Después de ser sancionado por el Segundo Juzgado Civil de Concepción, Franklin Bustos se disculpó por usar jurisprudencia inexistente obtenida a través del uso de inteligencia artificial. En un marco legal donde actuaba contra una constructora, su estudio presentó sentencias respaldadas por antecedentes jurídicos supuestamente válidos. Sin embargo, Jorge Enríquez, abogado de la empresa, advirtió que se trataba de jurisprudencia inexistente, verificada posteriormente por el juez Adolfo Depolo.

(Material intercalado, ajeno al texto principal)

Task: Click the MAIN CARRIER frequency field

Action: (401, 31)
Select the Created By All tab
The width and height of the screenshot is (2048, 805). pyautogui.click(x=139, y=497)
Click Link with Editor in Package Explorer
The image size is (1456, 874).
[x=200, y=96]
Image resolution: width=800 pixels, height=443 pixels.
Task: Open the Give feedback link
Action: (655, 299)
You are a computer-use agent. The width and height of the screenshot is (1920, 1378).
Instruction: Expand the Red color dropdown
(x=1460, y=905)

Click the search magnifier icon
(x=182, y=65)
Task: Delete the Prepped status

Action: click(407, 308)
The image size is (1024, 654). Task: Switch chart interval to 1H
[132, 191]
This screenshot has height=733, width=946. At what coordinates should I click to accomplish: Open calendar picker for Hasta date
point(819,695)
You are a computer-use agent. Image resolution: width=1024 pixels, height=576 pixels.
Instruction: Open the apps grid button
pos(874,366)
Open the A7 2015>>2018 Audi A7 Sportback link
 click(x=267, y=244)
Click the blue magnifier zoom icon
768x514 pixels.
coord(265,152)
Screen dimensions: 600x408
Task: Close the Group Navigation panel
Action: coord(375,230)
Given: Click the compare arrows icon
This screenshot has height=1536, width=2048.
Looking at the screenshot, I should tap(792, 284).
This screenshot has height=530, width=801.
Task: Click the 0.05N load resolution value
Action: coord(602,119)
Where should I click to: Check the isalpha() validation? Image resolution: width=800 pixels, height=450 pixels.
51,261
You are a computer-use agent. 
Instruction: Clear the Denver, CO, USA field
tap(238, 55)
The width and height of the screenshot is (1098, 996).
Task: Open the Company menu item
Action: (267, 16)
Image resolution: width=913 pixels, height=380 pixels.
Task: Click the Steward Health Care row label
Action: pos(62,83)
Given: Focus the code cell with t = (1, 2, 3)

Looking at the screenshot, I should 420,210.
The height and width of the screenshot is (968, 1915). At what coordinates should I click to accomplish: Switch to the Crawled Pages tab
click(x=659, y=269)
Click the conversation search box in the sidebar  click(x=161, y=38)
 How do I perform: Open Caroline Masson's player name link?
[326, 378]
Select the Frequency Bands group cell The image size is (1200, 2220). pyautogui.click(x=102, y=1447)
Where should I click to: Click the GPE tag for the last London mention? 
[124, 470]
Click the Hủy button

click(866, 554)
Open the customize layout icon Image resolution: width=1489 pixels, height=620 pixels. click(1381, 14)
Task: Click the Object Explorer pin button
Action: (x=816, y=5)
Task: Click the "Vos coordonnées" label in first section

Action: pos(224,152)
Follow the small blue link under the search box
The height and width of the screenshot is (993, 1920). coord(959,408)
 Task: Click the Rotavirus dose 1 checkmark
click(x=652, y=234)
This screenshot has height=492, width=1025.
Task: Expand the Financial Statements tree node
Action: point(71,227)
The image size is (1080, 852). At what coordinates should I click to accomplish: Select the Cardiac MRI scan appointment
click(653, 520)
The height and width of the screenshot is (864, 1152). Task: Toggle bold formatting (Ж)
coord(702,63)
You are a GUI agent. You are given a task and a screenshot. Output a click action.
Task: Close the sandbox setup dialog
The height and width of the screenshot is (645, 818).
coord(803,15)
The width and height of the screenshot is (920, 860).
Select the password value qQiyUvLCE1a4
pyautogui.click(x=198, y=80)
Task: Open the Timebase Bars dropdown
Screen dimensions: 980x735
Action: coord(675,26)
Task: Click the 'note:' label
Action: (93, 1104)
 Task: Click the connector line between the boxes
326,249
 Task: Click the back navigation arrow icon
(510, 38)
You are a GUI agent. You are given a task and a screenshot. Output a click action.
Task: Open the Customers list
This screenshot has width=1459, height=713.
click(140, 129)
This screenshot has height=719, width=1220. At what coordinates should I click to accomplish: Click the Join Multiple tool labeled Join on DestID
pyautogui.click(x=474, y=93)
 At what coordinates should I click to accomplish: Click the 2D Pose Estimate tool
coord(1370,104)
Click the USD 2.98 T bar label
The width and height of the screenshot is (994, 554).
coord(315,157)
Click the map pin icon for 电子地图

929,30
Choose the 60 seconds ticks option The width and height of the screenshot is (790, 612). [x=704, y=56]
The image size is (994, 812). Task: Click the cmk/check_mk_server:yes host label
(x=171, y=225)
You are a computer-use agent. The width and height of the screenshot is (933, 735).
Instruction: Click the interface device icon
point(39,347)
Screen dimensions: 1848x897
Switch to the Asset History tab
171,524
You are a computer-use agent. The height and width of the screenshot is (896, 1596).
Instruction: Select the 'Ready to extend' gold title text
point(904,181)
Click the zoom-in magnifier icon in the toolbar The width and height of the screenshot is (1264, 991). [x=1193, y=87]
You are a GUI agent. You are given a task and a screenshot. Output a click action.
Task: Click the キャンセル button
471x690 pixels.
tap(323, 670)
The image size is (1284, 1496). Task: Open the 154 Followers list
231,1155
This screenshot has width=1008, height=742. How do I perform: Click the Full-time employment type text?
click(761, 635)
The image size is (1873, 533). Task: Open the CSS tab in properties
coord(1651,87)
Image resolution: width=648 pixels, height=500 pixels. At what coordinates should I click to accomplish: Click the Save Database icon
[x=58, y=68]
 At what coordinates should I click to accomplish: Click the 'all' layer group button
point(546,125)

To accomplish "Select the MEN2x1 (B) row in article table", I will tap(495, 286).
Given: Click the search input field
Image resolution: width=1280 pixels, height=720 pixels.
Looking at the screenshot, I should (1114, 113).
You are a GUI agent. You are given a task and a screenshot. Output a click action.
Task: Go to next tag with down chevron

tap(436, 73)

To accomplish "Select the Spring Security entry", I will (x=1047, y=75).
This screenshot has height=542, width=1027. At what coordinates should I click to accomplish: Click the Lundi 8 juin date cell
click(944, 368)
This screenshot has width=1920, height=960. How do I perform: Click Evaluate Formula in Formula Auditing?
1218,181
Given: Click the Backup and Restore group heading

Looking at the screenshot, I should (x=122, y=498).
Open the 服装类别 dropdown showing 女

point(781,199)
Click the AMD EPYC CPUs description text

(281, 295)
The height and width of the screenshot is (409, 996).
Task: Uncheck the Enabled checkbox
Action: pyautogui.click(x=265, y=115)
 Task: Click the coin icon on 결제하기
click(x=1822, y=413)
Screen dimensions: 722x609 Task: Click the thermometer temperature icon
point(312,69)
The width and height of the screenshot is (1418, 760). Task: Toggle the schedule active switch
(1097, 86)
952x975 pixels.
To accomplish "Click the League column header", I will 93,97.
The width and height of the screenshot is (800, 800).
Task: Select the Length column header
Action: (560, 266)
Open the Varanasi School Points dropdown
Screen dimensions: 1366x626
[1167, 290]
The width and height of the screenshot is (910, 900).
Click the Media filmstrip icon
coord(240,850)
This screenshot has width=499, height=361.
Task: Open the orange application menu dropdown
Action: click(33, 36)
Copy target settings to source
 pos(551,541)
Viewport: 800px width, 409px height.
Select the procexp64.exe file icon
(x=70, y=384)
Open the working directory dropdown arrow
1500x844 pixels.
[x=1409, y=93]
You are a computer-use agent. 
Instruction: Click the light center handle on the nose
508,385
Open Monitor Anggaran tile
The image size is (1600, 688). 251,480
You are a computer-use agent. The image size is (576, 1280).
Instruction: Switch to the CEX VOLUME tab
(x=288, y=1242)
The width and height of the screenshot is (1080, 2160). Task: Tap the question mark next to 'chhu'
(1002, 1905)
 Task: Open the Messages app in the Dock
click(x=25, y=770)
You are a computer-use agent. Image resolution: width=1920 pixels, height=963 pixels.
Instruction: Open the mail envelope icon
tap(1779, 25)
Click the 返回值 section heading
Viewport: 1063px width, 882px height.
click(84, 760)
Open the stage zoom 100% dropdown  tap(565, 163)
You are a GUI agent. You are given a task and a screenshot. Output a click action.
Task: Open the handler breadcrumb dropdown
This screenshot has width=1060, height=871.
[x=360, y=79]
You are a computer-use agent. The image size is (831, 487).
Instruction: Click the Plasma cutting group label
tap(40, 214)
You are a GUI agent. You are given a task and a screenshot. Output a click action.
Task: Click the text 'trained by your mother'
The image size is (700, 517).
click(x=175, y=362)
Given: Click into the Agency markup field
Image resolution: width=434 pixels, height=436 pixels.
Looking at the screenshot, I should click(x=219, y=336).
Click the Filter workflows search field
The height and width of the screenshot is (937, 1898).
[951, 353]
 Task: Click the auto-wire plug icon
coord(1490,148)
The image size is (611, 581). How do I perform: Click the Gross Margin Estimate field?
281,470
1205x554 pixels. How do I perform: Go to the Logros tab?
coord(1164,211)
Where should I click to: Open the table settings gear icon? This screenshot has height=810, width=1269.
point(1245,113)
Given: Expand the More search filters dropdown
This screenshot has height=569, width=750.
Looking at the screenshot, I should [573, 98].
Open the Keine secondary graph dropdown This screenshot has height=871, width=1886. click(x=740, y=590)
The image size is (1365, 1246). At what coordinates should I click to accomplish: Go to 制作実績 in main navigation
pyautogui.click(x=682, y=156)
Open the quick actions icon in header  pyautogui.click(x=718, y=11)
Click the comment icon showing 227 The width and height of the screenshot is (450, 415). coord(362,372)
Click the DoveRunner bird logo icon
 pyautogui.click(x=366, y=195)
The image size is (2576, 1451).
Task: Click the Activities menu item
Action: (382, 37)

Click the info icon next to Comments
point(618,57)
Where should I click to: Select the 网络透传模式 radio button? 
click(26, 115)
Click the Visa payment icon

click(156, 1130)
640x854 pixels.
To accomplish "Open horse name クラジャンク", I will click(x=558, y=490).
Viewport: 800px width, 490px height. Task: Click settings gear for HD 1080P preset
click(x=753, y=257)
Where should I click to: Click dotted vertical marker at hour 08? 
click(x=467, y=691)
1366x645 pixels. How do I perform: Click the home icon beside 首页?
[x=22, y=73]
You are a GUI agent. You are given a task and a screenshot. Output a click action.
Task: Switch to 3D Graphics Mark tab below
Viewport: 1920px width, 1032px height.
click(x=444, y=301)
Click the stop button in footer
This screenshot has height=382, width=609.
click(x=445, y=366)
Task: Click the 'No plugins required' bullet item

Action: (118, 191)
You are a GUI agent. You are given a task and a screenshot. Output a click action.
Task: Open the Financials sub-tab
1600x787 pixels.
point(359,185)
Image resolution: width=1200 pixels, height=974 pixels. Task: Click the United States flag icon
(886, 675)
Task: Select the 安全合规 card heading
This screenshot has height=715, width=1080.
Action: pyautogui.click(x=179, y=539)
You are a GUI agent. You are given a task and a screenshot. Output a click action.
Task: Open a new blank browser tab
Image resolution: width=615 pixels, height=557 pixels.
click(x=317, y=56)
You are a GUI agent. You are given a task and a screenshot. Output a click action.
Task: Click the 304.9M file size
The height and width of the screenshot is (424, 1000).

Bustos reconoció el error y admitió su responsabilidad como socio fundador y director del estudio. El juez aplicó una multa de 1 UTM ($69.611) para restringir la utilización inadecuada de tecnología. “La culpa y la responsabilidad de esto es mía”, explicó.
El caso fue difundido en el sitio web del Poder Judicial, generando diversas reacciones entre abogados en redes sociales. Bustos espera que su error sirva como aprendizaje para promover un mejor uso de la inteligencia artificial en el ámbito legal.
“Tenemos tecnologías y estas están para ser utilizadas con mucha responsabilidad y seriedad”, afirmó. La resolución del juez Depolo explicó las sanciones buscaban resguardar el buen comportamiento de los litigantes y la probidad dentro de los procesos judiciales.